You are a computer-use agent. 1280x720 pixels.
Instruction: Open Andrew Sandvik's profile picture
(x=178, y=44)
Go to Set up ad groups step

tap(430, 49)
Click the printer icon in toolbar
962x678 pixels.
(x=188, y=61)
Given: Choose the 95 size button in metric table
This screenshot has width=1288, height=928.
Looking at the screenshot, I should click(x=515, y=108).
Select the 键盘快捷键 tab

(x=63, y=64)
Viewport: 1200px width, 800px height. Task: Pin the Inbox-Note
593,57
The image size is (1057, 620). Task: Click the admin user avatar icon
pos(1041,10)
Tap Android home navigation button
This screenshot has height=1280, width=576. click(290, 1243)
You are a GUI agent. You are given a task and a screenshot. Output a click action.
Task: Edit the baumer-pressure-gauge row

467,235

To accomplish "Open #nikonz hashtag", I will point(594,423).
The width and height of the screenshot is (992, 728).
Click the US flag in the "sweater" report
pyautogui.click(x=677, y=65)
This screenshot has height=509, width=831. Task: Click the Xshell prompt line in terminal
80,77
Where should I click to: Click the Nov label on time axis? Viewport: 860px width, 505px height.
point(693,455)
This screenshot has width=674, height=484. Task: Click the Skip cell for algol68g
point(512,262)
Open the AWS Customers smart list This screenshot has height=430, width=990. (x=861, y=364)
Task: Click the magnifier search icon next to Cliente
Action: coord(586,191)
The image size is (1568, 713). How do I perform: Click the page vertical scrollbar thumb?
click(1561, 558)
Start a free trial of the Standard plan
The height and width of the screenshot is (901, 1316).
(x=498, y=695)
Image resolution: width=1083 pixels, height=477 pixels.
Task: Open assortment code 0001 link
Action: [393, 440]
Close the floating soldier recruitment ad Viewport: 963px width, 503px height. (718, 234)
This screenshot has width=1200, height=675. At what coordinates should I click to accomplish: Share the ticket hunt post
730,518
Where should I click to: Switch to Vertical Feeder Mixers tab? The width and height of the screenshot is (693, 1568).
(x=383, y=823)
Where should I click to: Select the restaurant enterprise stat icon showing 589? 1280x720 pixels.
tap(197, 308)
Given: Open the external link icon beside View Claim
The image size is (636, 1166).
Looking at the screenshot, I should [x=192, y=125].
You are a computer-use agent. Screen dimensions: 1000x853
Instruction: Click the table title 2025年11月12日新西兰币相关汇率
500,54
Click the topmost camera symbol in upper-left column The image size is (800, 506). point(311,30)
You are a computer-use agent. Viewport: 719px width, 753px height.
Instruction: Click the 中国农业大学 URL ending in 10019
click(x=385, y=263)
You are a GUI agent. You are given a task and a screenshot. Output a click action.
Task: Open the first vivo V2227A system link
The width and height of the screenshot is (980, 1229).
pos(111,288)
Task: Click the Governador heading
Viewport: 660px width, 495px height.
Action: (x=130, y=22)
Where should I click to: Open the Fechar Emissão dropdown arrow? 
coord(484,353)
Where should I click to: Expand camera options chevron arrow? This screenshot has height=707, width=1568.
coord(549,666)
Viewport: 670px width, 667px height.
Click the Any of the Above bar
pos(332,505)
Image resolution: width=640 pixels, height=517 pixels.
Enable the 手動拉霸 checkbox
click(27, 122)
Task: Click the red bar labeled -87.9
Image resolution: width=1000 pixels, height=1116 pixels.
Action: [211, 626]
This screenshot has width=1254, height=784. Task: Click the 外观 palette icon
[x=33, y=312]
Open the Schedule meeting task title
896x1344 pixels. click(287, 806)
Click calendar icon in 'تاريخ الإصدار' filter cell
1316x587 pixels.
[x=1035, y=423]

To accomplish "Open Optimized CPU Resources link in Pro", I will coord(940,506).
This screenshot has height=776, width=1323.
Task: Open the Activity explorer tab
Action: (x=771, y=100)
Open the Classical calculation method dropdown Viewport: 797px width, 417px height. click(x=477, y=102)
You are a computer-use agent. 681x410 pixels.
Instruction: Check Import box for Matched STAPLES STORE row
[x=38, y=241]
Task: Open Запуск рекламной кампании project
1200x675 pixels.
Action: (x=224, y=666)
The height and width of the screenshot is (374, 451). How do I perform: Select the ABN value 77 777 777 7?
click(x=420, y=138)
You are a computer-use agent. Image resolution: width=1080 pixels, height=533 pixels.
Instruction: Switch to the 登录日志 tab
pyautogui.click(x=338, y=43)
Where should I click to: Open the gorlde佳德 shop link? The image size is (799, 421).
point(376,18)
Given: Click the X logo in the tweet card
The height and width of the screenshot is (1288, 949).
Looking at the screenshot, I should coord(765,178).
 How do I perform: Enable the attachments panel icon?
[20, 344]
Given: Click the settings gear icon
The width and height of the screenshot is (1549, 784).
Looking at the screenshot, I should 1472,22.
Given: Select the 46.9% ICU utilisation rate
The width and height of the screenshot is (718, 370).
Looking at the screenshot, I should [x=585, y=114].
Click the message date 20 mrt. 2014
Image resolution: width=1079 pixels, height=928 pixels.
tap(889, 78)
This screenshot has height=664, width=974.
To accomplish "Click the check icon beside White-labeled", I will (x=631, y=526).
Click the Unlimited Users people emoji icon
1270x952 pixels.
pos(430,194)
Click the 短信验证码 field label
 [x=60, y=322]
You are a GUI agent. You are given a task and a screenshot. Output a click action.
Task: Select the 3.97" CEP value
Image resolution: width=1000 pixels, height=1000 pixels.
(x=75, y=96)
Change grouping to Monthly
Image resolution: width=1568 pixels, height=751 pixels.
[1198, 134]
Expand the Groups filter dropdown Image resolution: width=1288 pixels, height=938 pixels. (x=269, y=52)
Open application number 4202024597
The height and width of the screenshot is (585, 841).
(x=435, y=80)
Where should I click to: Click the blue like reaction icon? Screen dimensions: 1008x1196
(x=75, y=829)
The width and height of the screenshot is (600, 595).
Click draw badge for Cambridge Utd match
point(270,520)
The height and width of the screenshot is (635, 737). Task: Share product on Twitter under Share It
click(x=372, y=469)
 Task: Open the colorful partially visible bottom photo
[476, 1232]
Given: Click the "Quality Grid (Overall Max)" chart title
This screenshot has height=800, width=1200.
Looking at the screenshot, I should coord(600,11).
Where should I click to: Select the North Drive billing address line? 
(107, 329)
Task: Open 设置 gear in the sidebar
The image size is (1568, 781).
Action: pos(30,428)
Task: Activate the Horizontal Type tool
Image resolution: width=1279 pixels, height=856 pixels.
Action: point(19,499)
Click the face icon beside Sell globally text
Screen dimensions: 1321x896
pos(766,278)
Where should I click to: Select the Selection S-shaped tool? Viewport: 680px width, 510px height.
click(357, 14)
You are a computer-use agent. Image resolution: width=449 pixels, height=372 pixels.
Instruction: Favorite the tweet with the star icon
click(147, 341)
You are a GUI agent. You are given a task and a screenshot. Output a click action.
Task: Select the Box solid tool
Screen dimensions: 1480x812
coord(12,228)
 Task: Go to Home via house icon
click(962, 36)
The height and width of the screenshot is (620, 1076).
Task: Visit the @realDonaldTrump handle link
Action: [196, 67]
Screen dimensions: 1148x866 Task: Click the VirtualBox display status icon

Task statement: The answer must be the complete listing, repeated exactly.

Answer section:
You are a computer-use agent. 1280x720 pixels.
Instruction: Open Andrew Sandvik's profile picture
(x=178, y=44)
Go to Set up ad groups step

tap(430, 49)
Click the printer icon in toolbar
962x678 pixels.
(x=188, y=61)
Given: Choose the 95 size button in metric table
This screenshot has width=1288, height=928.
Looking at the screenshot, I should click(x=515, y=108).
Select the 键盘快捷键 tab

(x=63, y=64)
Viewport: 1200px width, 800px height. Task: Pin the Inbox-Note
593,57
The image size is (1057, 620). Task: Click the admin user avatar icon
pos(1041,10)
Tap Android home navigation button
This screenshot has height=1280, width=576. click(290, 1243)
You are a GUI agent. You are given a task and a screenshot. Output a click action.
Task: Edit the baumer-pressure-gauge row

467,235

To accomplish "Open #nikonz hashtag", I will point(594,423).
The width and height of the screenshot is (992, 728).
Click the US flag in the "sweater" report
pyautogui.click(x=677, y=65)
This screenshot has height=509, width=831. Task: Click the Xshell prompt line in terminal
80,77
Where should I click to: Click the Nov label on time axis? Viewport: 860px width, 505px height.
point(693,455)
This screenshot has width=674, height=484. Task: Click the Skip cell for algol68g
point(512,262)
Open the AWS Customers smart list This screenshot has height=430, width=990. (x=861, y=364)
Task: Click the magnifier search icon next to Cliente
Action: coord(586,191)
The image size is (1568, 713). How do I perform: Click the page vertical scrollbar thumb?
click(1561, 558)
Start a free trial of the Standard plan
The height and width of the screenshot is (901, 1316).
(x=498, y=695)
Image resolution: width=1083 pixels, height=477 pixels.
Task: Open assortment code 0001 link
Action: [393, 440]
Close the floating soldier recruitment ad Viewport: 963px width, 503px height. (718, 234)
This screenshot has width=1200, height=675. At what coordinates should I click to accomplish: Share the ticket hunt post
730,518
Where should I click to: Switch to Vertical Feeder Mixers tab? The width and height of the screenshot is (693, 1568).
(x=383, y=823)
Where should I click to: Select the restaurant enterprise stat icon showing 589? 1280x720 pixels.
tap(197, 308)
Given: Open the external link icon beside View Claim
The image size is (636, 1166).
Looking at the screenshot, I should [x=192, y=125].
You are a computer-use agent. Screen dimensions: 1000x853
Instruction: Click the table title 2025年11月12日新西兰币相关汇率
500,54
Click the topmost camera symbol in upper-left column The image size is (800, 506). point(311,30)
You are a computer-use agent. Viewport: 719px width, 753px height.
Instruction: Click the 中国农业大学 URL ending in 10019
click(x=385, y=263)
You are a GUI agent. You are given a task and a screenshot. Output a click action.
Task: Open the first vivo V2227A system link
The width and height of the screenshot is (980, 1229).
pos(111,288)
Task: Click the Governador heading
Viewport: 660px width, 495px height.
Action: (x=130, y=22)
Where should I click to: Open the Fechar Emissão dropdown arrow? 
coord(484,353)
Where should I click to: Expand camera options chevron arrow? This screenshot has height=707, width=1568.
coord(549,666)
Viewport: 670px width, 667px height.
Click the Any of the Above bar
pos(332,505)
Image resolution: width=640 pixels, height=517 pixels.
Enable the 手動拉霸 checkbox
click(27, 122)
Task: Click the red bar labeled -87.9
Image resolution: width=1000 pixels, height=1116 pixels.
Action: [211, 626]
This screenshot has width=1254, height=784. Task: Click the 外观 palette icon
[x=33, y=312]
Open the Schedule meeting task title
896x1344 pixels. click(287, 806)
Click calendar icon in 'تاريخ الإصدار' filter cell
1316x587 pixels.
[x=1035, y=423]

To accomplish "Open Optimized CPU Resources link in Pro", I will coord(940,506).
This screenshot has height=776, width=1323.
Task: Open the Activity explorer tab
Action: (x=771, y=100)
Open the Classical calculation method dropdown Viewport: 797px width, 417px height. click(x=477, y=102)
You are a computer-use agent. 681x410 pixels.
Instruction: Check Import box for Matched STAPLES STORE row
[x=38, y=241]
Task: Open Запуск рекламной кампании project
1200x675 pixels.
Action: (x=224, y=666)
The height and width of the screenshot is (374, 451). How do I perform: Select the ABN value 77 777 777 7?
click(x=420, y=138)
You are a computer-use agent. Image resolution: width=1080 pixels, height=533 pixels.
Instruction: Switch to the 登录日志 tab
pyautogui.click(x=338, y=43)
Where should I click to: Open the gorlde佳德 shop link? The image size is (799, 421).
point(376,18)
Given: Click the X logo in the tweet card
The height and width of the screenshot is (1288, 949).
Looking at the screenshot, I should coord(765,178).
 How do I perform: Enable the attachments panel icon?
[20, 344]
Given: Click the settings gear icon
The width and height of the screenshot is (1549, 784).
Looking at the screenshot, I should 1472,22.
Given: Select the 46.9% ICU utilisation rate
The width and height of the screenshot is (718, 370).
Looking at the screenshot, I should [x=585, y=114].
Click the message date 20 mrt. 2014
Image resolution: width=1079 pixels, height=928 pixels.
tap(889, 78)
This screenshot has height=664, width=974.
To accomplish "Click the check icon beside White-labeled", I will (x=631, y=526).
Click the Unlimited Users people emoji icon
1270x952 pixels.
pos(430,194)
Click the 短信验证码 field label
 [x=60, y=322]
You are a GUI agent. You are given a task and a screenshot. Output a click action.
Task: Select the 3.97" CEP value
Image resolution: width=1000 pixels, height=1000 pixels.
(x=75, y=96)
Change grouping to Monthly
Image resolution: width=1568 pixels, height=751 pixels.
[1198, 134]
Expand the Groups filter dropdown Image resolution: width=1288 pixels, height=938 pixels. (x=269, y=52)
Open application number 4202024597
The height and width of the screenshot is (585, 841).
(x=435, y=80)
Where should I click to: Click the blue like reaction icon? Screen dimensions: 1008x1196
(x=75, y=829)
The width and height of the screenshot is (600, 595).
Click draw badge for Cambridge Utd match
point(270,520)
The height and width of the screenshot is (635, 737). Task: Share product on Twitter under Share It
click(x=372, y=469)
 Task: Open the colorful partially visible bottom photo
[476, 1232]
Given: Click the "Quality Grid (Overall Max)" chart title
This screenshot has height=800, width=1200.
Looking at the screenshot, I should coord(600,11).
Where should I click to: Select the North Drive billing address line? 
(107, 329)
Task: Open 设置 gear in the sidebar
The image size is (1568, 781).
Action: pos(30,428)
Task: Activate the Horizontal Type tool
Image resolution: width=1279 pixels, height=856 pixels.
Action: point(19,499)
Click the face icon beside Sell globally text
Screen dimensions: 1321x896
pos(766,278)
Where should I click to: Select the Selection S-shaped tool? Viewport: 680px width, 510px height.
click(357, 14)
You are a computer-use agent. Image resolution: width=449 pixels, height=372 pixels.
Instruction: Favorite the tweet with the star icon
click(147, 341)
You are a GUI agent. You are given a task and a screenshot. Output a click action.
Task: Select the Box solid tool
Screen dimensions: 1480x812
coord(12,228)
 Task: Go to Home via house icon
click(962, 36)
The height and width of the screenshot is (620, 1076).
Task: Visit the @realDonaldTrump handle link
Action: [196, 67]
Screen dimensions: 1148x866 Task: Click the VirtualBox display status icon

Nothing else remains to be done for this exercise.